By Rebecca Simkin, Local Journalism Initiative reporter
It’s been a long three years of the pandemic. Most of us hardly remember what life was like before 2020, but somewhere in the back of our minds, we know we’ve lost time, connection, and pleasure, and whether we realize it or not, we are grieving those losses. This can affect our sense of wellbeing and our mental balance.
According to the Everything is Not Ok website, “74 per cent of Ontarians are experiencing increased mental health and addiction challenges. Thirty per cent are at high risk 19 per cent are at moderate risk.”
While some people will definitely need professional help, others will still need some form of reset going forward, and writing can be one of the tools to accomplish this.
The act of putting pen to paper can be therapeutic. In A new reason for keeping a diary, research indicates that “expressive writing reduces intrusive and avoidant thoughts about negative events and improves working memory. These improvements, researchers believe, may in turn free up our cognitive resources for other mental activities, including our ability to cope more effectively with stress.”
Whether you are journaling, writing poetry or telling stories, putting down ideas on paper can help us better understand our emotions, cope with stress, and process difficult experiences. It doesn’t matter what kind of writing you do, only that you do whatever kind of writing you enjoy.
A while back I wrote an article on journaling for an Evergreen Hospice newsletter. While it deals specifically with grief (and the loss of our former way of life is a kind of grief) much of its content is useful in any kind of mental health context. Use the suggestions offered to get started, or, check out this course offered online through the Markham Public Library on journaling and memoir writing. Just sign up for free using your library card.
I realize writing isn’t going to solve everyone’s mental health issues. If you are in need of serious help, please be sure to reach out to local mental health services such as the CMHA which has a number of articles on the subject of Covid related mental health issues as well as support programs on offer.
If journaling isn’t for you, perhaps you want to get into creative writing and do a short story.
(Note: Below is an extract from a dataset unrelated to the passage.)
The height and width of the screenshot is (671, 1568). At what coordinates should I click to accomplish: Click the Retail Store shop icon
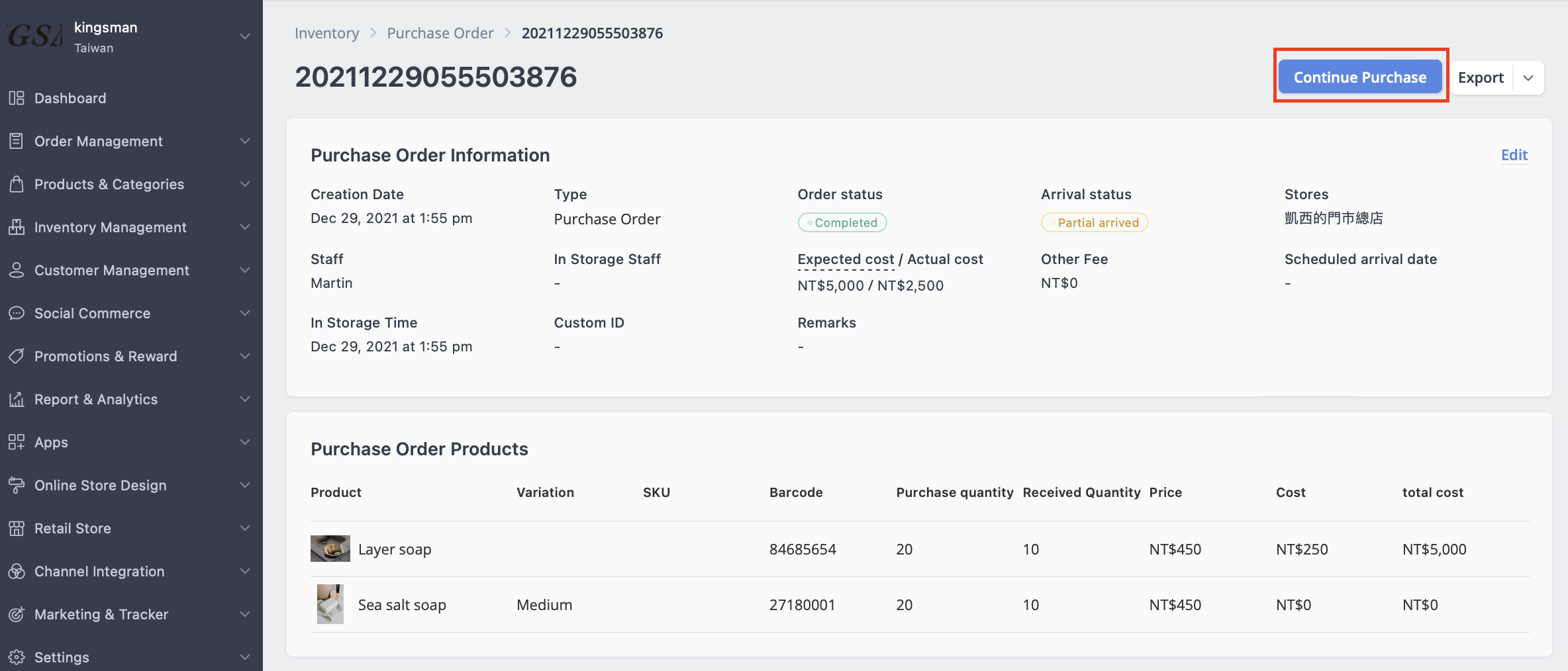click(x=17, y=528)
Again, the library has access to courses such as this one on short story writing to help you out. Or perhaps you’re into poetry? There’s a course for that too.
Now, if you’re really brave, or have a lot to say…you might want to write a whole novel. Canadian author, Margaret Atwood is famously quoted from her essay An End to Audience? on the subject of writing: “I’m sure you’ve all heard the one about the writer and the brain surgeon who met at a cocktail party. ‘So you write,’ said the brain surgeon. ‘Isn’t that interesting. I’ve always wanted to write. When I retire and have the time, I’m going to be a writer.’ ‘What a coincidence,’ said the writer, ‘Because when I retire, I’m going to be a brain surgeon.'” Atwood goes on to say that people assume writing is easy because we all know how to do it, but it’s not easy writing a really good story.
I wrote a novel once. It took me 20 years. Why so long? Mostly because I needed to learn how to write. I took courses, attended workshops and joined critique groups to help me get there. It was challenging, but I felt a great boost recently upon finishing it.
Many people have toyed with the idea of writing a book at some point in their lives. For some, it’s just a fantasy. They don’t have enough interest to start, or if they do start, they probably won’t finish. But if you feel you have a strong desire to attempt a book, then I have some additional advice to help you succeed.
If you just want to write something for yourself, you can start at any time. But if you have aspirations of getting your work published, you will need to put in some time learning the ropes.
My favourite place to learn and rub shoulders with other writers is the Writer’s Community of York Region (WCYR). It’s one of the best writing groups in the area, offering support, networking and education for writers at all levels. Most monthly meetings and workshops are held at the Newmarket Public Library but frequently have a virtual option. You can attend as a non-member or join and also have access to events offered by their sister group in Durham Region (WCDR).
If you need help getting motivated to write a novel, I highly recommend Nanowrimo, National Novel Writing Month. They’ve dedicated a lot of time to encouraging thousands of people to write a book in a single month on the premise that it will need lots of editing to fix it up anyway, so why not just work fast and make a sloppy first draft? It really helps to have something finished so that you can move on to polishing it up.
Whatever you do, if you stick to it and write regularly, you’ll have a first draft in no time. I hope writing makes you feel happy and healthy!